*WHAT THE TASK ASKS*: In the listing that follows, the range to quote begins at the line that has "Tap the keypad digit 3" and ends after the line that has "Viewport: 1024px width, 455px height."; quote it verbatim and add nothing.

⁂

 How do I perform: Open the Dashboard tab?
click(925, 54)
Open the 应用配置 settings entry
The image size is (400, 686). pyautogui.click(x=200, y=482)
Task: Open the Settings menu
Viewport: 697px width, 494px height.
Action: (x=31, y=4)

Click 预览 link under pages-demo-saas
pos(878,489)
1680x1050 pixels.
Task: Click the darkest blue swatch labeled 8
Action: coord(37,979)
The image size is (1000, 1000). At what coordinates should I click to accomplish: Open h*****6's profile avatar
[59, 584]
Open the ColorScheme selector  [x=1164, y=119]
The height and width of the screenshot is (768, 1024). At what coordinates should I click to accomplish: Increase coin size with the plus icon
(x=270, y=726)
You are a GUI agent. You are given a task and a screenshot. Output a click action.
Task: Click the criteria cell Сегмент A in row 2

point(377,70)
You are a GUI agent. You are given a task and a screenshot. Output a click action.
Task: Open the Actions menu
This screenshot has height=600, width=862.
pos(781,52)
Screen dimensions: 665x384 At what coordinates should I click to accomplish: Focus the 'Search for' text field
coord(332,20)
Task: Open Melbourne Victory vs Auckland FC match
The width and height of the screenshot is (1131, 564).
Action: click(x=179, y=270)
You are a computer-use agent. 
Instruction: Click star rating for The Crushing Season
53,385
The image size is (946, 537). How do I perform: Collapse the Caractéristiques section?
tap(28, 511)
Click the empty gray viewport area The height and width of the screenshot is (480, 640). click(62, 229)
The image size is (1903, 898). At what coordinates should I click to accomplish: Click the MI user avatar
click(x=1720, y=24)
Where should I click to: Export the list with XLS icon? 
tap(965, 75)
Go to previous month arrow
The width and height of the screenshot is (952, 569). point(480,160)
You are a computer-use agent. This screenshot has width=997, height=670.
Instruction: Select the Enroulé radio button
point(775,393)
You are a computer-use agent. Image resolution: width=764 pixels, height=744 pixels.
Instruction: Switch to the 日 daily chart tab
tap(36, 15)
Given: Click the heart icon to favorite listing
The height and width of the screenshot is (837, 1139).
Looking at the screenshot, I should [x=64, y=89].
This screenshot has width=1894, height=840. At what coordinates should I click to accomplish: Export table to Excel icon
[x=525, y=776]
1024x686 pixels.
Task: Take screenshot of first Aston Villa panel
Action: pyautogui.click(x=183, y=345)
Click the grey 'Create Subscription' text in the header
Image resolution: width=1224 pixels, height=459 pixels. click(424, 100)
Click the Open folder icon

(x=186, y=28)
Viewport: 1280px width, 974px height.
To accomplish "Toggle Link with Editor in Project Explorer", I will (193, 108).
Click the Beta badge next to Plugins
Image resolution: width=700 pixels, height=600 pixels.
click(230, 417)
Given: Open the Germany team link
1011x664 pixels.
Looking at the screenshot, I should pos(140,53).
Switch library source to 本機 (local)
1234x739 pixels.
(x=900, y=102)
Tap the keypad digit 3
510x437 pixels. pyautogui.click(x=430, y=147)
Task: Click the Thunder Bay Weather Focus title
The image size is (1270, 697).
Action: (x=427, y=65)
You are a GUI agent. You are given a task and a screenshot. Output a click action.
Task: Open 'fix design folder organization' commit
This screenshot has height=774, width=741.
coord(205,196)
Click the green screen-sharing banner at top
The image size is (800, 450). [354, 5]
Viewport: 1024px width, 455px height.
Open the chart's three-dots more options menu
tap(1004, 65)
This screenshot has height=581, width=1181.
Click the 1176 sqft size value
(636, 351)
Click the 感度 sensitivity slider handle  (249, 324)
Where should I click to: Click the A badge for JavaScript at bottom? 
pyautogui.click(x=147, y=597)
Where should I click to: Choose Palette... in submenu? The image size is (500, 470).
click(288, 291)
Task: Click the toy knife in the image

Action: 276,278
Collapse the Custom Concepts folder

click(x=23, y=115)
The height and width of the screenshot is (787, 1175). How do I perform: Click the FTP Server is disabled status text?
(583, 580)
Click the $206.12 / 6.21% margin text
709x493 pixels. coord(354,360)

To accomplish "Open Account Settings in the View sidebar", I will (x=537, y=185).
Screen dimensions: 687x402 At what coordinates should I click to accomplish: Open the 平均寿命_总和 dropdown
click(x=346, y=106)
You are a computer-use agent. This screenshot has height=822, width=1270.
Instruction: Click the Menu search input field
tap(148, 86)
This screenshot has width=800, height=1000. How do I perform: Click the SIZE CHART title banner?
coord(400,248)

⁂

*ANSWER*:
Tap the keypad digit 3
510x437 pixels. pyautogui.click(x=430, y=147)
Task: Click the Thunder Bay Weather Focus title
The image size is (1270, 697).
Action: (x=427, y=65)
You are a GUI agent. You are given a task and a screenshot. Output a click action.
Task: Open 'fix design folder organization' commit
This screenshot has height=774, width=741.
coord(205,196)
Click the green screen-sharing banner at top
The image size is (800, 450). [354, 5]
Viewport: 1024px width, 455px height.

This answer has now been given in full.